Get Ready for the End of the Tax Year: What to Know for 2025

As we approach the end of this tax year, it’s a good opportunity to review what you’ve achieved financially in 2024 and prepare to make the most of the opportunities available before the 5 April deadline.

With new tax rules, shifting allowances, and changes to regulations coming into effect in 2025, there’s a lot to consider—but it’s also a chance to ensure your financial future starts on the right foot.

So, whether you’re thinking about maximising your ISA, contributing to your pension, or navigating new tax changes, here’s everything you need to know to make this tax year-end your most prepared yet.

Looking Back at 2024: Setting the Stage for 2025

2024 was a year of transition and adjustment. Inflation finally fell below the Bank of England’s 2% target, prompting interest rate cuts that offered some relief to borrowers. Meanwhile, Labour’s new Chancellor, Rachel Reeves, introduced a series of tax changes that will come into full effect in 2025. These shifts—combined with evolving economic conditions—are already influencing financial planning strategies.

It's worth noting that the consultation process for Inheritance Tax on pensions has now ended, with the government seeking input from 30 October 2024 to 22 January 2025 on how the new tax changes will be implemented for UK pension schemes. Following this, the government will publish a response and conduct further consultations on draft legislation in 2025. These shifts—combined with evolving economic conditions—are already influencing financial planning strategies.

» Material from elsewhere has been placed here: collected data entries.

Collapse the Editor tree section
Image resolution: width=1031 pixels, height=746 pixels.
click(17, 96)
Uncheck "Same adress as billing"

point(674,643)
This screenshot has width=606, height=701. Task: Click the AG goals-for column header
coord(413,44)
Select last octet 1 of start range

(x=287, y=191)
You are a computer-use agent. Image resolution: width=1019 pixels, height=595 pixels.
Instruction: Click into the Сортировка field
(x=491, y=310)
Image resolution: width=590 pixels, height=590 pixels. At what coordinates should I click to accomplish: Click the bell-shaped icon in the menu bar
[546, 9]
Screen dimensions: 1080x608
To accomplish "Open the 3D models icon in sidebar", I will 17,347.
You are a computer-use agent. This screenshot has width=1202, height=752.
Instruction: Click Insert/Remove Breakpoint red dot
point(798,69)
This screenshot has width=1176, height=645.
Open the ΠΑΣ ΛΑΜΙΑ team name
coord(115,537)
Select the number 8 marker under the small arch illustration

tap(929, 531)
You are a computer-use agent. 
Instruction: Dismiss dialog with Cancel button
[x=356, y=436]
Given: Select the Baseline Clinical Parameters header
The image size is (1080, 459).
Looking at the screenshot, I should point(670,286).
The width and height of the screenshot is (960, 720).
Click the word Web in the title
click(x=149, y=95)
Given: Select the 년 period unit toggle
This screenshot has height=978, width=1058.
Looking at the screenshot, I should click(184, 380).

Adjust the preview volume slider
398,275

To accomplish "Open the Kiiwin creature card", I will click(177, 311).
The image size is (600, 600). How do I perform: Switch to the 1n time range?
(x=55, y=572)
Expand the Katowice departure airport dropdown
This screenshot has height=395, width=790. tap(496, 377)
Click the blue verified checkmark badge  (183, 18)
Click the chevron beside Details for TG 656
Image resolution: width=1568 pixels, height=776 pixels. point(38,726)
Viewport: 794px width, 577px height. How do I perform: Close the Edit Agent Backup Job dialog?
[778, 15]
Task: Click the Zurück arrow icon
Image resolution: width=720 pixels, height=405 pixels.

Tax Changes Taking Effect in April 2025

Several key tax changes are coming into effect as the new tax year begins on 6 April 2025. Here’s a summary of what to expect:

  • Electric Vehicle Tax: For the first time, electric vehicles will be subject to vehicle tax, aligning with petrol and diesel vehicles.
  • Stamp Duty Updates: From 1 April, the zero-rate threshold for stamp duty will drop to £125,000 (previously £250,000). Properties valued between £125,001 and £250,000 will now face a 2% stamp duty rate.
  • Non-Dom Regime Reforms: The non-UK domiciled tax regime will be replaced with a residence-based system. While existing non-doms will need advice to navigate the changes, new residents will benefit from a four-year exemption on foreign income and gains.
  • Employers’ National Insurance Contributions: Businesses will see an increase in the main rate of employers’ NICs, rising from 13.8% to 15%.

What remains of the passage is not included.